O boato de que um hospital servia chás envenenados na cidade do Rio de Janeiro alimentou ao imaginário popular por muito tempo

Caio Tortamano Publicado em 18/04/2020, às 10h00 - Atualizado às 13h00

Carro alegórico fazendo alusão ao chá da meia-noite
Carro alegórico fazendo alusão ao chá da meia-noite - Biblioteca Nacional

No contexto de uma outra pandemia, durante a crise da Gripe Espanhola no Brasil no ano de 1918, as mortes por conta da doença foram um marco para a saúde pública brasileira. Ela começou a ter uma formalização maior depois que o problema atingiu extremas proporções, principalmente pela falta de apoio das unidades de saúde das cidades brasileiras.

Pelas ruas de São Paulo e Rio de Janeiro — cidades mais afetadas pelo desastre da saúde — eram centenas de corpos deixados nas ruas para que mutirões da polícia e de serviços sanitários recolhessem os cadáveres. Era um verdadeiro cenário apocalíptico.
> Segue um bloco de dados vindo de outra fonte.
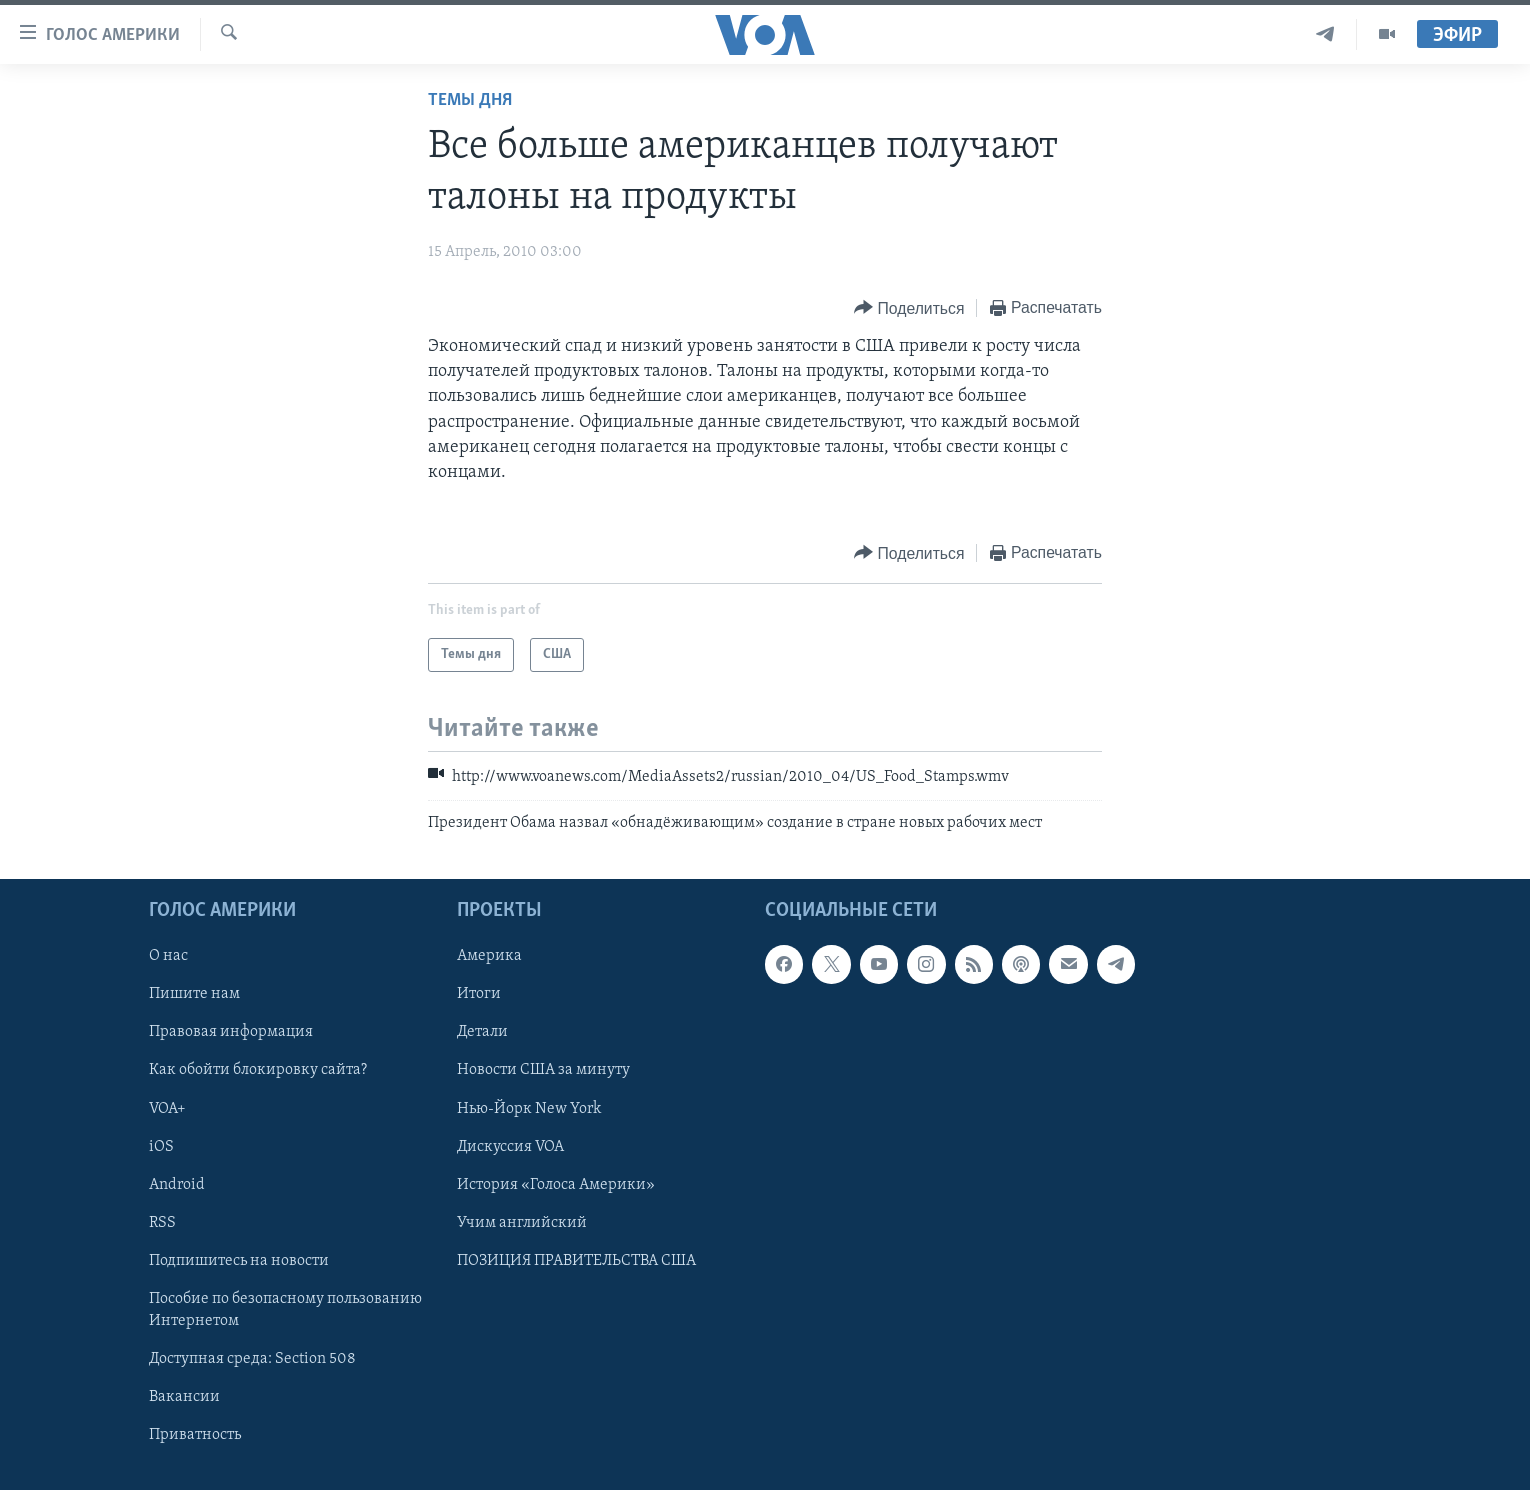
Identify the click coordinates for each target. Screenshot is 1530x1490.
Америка (489, 956)
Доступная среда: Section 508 (252, 1359)
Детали (482, 1032)
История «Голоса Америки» (556, 1185)
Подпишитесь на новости (239, 1261)
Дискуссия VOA (510, 1147)
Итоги (479, 994)
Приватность (195, 1435)
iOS (161, 1147)
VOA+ (167, 1109)
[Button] (909, 308)
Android (177, 1185)
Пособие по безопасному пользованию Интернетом (285, 1310)
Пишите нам (194, 994)
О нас (168, 956)
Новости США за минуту (543, 1071)
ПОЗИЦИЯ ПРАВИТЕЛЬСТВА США (576, 1261)
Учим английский (522, 1223)
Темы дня (470, 100)
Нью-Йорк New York (529, 1109)
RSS (162, 1223)
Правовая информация (231, 1032)
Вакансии (184, 1397)
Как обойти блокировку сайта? (258, 1071)
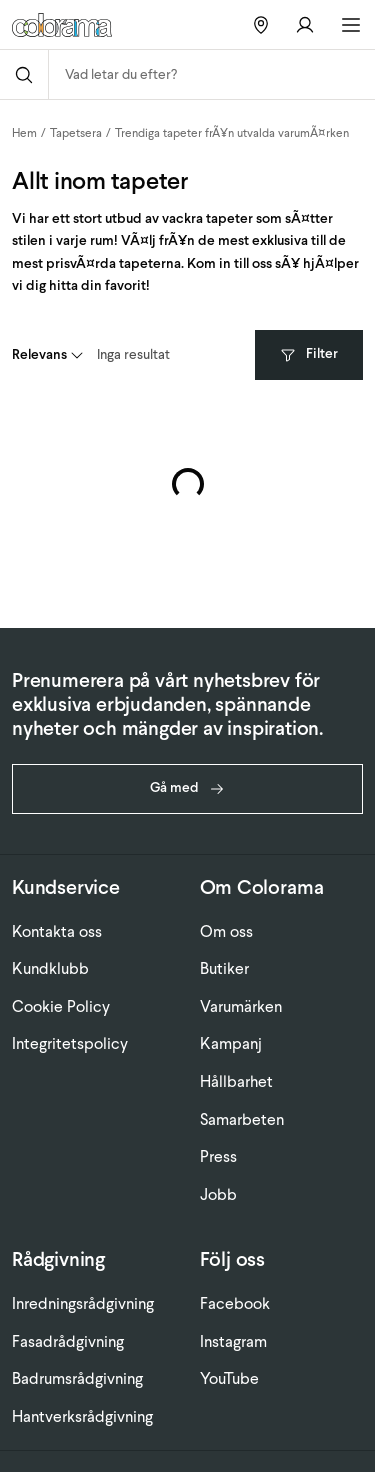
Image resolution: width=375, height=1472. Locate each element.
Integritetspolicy (70, 1043)
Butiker (224, 968)
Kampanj (231, 1043)
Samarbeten (242, 1119)
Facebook (235, 1303)
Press (218, 1156)
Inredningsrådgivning (83, 1303)
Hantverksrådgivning (82, 1416)
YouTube (229, 1378)
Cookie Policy (61, 1006)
Isso pela superlotação dos hospitais, muitos destes eram instituições religiosas, que não tinham todo o equipamento necessário para tratar uma gripe tão letal como a espanhola. Além disso, a população mais pobre sofria ainda mais com a doença, já que não existiam hospitais públicos que pudessem atender a essas populações.

As famílias abastadas, por sua vez, conseguiam ter seus espanholados — como eram chamados os acometidos pela gripe — enviados para suas casas de campo, praticando o distanciamento social e, principalmente para os não infectados, estarem longe das aglomerações urbanas que eram um verdadeiro centro de disseminação da doença.

No meio disso tudo, começou a circular, no Rio de Janeiro, um boato de que um hospital estava se livrando dos doentes terminais da gripe espanhola de um jeito nada ortodoxo. A Santa Casa da Misericórdia, que atendia grande parte do público geral da capital, tinha a prática de dar um chá envenenado para esses pacientes, a fim de acelerar a desocupação de leitos no local.

Fachada da Santa Casa da Misericórdia no século 19 / Crédito: Wikimedia Commons

 

A iguaria, servida sempre ao início da madrugada, foi apelidada de chá da meia-noite, e a imprensa começou a chamar a Santa Casa de Casa do Diabo. A oferta do chá era sempre feita com a promessa de que os enfermos iriam melhorar subitamente, e que seria dado como um prêmio para os enfermos com melhor comportamento.

Essa lenda popular deu ao carnaval carioca do ano seguinte (1919) a oportunidade de superar de vez a gripe espanhola — que já via seus números de casos extremamente reduzidos e a situação pública normalizada. As marchinhas cariocas e os desfiles de carros alegóricos seguiam o tema do Chá da meia-noite, simbolizando os tempos difíceis que foram recentemente superados.